**AIM OF THE TASK:** Repeat these records verbatim, starting at the line that contains "Open the Services menu in the navbar" and continuing through the last line of the records.

**EXTRACTED INFORMATION:**
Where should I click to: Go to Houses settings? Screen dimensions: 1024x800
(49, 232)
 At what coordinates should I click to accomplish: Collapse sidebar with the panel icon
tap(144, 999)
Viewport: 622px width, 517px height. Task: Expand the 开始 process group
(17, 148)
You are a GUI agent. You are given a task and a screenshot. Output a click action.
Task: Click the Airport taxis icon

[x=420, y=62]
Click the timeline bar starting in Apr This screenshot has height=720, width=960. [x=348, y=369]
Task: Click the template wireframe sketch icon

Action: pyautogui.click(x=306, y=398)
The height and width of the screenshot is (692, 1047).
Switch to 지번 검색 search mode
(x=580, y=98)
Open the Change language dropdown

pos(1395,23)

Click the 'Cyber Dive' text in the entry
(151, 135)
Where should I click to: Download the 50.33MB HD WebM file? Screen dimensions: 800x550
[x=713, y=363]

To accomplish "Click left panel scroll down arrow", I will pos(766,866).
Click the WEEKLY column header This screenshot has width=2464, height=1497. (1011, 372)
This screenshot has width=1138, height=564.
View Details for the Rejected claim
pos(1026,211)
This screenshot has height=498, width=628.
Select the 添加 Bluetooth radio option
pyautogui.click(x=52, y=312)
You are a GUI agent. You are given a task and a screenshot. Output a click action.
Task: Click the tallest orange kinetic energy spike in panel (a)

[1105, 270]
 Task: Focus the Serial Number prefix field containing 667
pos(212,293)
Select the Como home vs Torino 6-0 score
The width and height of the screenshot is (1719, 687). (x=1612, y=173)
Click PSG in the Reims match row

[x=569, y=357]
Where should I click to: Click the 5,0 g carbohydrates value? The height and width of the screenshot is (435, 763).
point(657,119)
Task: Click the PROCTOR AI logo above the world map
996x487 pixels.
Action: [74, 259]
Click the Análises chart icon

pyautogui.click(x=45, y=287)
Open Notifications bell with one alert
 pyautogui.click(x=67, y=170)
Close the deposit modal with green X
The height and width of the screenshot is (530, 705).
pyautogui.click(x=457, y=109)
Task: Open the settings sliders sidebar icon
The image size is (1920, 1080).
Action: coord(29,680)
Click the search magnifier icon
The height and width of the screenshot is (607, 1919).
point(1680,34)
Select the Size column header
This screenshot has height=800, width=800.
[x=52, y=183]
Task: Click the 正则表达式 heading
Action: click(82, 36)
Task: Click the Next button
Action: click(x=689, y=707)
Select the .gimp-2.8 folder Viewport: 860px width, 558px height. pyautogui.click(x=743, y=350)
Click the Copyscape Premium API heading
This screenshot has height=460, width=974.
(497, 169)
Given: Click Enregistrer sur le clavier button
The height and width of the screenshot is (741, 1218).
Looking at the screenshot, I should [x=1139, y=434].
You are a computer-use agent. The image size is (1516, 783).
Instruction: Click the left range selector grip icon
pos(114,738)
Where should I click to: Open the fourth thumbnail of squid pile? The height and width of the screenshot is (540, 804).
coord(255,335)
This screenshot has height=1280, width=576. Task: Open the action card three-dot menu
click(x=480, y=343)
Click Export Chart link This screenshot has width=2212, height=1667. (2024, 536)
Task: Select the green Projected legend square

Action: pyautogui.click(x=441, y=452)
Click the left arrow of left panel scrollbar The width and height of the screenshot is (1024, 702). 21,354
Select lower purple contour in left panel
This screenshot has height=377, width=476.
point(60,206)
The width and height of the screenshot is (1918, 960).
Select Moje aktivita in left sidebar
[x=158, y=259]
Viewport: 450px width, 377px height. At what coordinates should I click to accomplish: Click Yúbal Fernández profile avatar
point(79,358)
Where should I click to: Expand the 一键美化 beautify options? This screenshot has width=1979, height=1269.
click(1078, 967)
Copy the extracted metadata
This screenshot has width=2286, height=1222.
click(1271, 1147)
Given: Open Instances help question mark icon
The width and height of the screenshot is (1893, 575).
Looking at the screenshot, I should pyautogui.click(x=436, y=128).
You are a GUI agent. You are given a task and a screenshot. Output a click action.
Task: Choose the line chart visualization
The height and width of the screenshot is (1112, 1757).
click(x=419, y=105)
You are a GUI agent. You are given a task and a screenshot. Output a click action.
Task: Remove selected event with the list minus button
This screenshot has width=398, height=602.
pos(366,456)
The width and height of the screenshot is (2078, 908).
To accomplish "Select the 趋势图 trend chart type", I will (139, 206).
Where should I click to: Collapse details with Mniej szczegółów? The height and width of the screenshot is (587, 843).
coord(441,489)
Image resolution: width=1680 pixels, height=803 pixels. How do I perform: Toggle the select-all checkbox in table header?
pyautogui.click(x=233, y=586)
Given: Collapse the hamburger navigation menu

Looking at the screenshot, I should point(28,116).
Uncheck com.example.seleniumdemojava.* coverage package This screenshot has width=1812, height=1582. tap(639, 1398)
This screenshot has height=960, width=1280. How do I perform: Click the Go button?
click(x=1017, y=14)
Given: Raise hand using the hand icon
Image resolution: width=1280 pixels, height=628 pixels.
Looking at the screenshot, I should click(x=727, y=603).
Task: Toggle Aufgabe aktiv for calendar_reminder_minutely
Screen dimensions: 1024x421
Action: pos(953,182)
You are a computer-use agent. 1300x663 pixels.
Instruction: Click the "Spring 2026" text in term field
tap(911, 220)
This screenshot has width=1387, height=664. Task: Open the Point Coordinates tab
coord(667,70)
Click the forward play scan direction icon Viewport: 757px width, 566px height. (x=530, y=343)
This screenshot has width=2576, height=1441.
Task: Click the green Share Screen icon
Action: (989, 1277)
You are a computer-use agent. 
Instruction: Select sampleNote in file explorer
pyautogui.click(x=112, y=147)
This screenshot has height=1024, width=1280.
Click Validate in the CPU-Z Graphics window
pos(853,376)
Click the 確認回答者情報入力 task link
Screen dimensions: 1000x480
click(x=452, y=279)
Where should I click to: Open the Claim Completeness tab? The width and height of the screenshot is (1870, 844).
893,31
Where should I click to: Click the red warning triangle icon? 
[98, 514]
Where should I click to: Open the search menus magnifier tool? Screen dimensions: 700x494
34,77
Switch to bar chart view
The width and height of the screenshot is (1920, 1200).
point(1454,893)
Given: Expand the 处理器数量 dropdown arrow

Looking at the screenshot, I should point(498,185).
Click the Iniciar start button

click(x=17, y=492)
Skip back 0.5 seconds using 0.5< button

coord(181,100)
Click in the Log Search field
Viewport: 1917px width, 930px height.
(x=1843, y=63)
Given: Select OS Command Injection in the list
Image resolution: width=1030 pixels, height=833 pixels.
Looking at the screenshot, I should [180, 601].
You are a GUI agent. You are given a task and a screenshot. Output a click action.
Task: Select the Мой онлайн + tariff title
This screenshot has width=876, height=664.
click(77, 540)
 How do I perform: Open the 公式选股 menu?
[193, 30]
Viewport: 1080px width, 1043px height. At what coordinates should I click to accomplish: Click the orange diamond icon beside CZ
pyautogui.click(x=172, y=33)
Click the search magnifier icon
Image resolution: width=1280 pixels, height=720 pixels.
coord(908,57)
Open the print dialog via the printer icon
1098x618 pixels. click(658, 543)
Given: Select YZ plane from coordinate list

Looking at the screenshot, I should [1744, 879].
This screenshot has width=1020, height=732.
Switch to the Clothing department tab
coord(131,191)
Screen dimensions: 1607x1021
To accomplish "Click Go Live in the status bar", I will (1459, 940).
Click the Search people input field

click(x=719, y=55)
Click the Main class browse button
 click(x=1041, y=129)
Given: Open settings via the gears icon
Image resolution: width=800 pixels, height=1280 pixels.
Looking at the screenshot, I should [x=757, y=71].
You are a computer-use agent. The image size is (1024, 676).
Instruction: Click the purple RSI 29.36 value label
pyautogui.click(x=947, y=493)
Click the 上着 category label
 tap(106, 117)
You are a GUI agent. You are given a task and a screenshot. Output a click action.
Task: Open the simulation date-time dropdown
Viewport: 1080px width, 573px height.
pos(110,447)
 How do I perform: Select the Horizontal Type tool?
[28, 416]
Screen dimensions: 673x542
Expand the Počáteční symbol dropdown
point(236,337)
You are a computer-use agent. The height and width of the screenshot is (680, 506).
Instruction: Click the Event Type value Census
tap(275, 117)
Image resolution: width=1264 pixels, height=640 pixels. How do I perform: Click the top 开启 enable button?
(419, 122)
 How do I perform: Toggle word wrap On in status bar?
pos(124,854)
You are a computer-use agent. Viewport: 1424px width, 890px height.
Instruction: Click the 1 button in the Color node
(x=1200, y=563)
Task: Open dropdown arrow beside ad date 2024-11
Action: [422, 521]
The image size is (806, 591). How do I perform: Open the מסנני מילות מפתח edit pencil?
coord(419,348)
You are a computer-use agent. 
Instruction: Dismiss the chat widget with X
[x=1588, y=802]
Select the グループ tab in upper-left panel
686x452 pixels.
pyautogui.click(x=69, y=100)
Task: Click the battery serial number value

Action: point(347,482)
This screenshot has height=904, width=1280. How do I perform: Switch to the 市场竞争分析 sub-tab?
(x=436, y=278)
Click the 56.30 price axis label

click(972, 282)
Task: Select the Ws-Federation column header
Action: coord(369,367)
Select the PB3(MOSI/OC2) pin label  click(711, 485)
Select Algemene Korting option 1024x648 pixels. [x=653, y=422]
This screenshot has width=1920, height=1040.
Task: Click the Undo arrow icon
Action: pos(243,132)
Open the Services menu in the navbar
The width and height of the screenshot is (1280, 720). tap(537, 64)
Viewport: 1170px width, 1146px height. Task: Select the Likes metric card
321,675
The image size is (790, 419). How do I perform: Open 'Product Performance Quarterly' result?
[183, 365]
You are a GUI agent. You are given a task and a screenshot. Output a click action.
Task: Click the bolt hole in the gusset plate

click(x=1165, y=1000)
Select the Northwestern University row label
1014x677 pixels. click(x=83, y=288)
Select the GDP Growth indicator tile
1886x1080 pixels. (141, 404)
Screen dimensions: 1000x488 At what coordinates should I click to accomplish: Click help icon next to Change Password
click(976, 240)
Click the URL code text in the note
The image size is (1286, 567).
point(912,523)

**WRITTEN REPLY:**
Open the Services menu in the navbar
The width and height of the screenshot is (1280, 720). tap(537, 64)
Viewport: 1170px width, 1146px height. Task: Select the Likes metric card
321,675
The image size is (790, 419). How do I perform: Open 'Product Performance Quarterly' result?
[183, 365]
You are a GUI agent. You are given a task and a screenshot. Output a click action.
Task: Click the bolt hole in the gusset plate

click(x=1165, y=1000)
Select the Northwestern University row label
1014x677 pixels. click(x=83, y=288)
Select the GDP Growth indicator tile
1886x1080 pixels. (141, 404)
Screen dimensions: 1000x488 At what coordinates should I click to accomplish: Click help icon next to Change Password
click(976, 240)
Click the URL code text in the note
The image size is (1286, 567).
point(912,523)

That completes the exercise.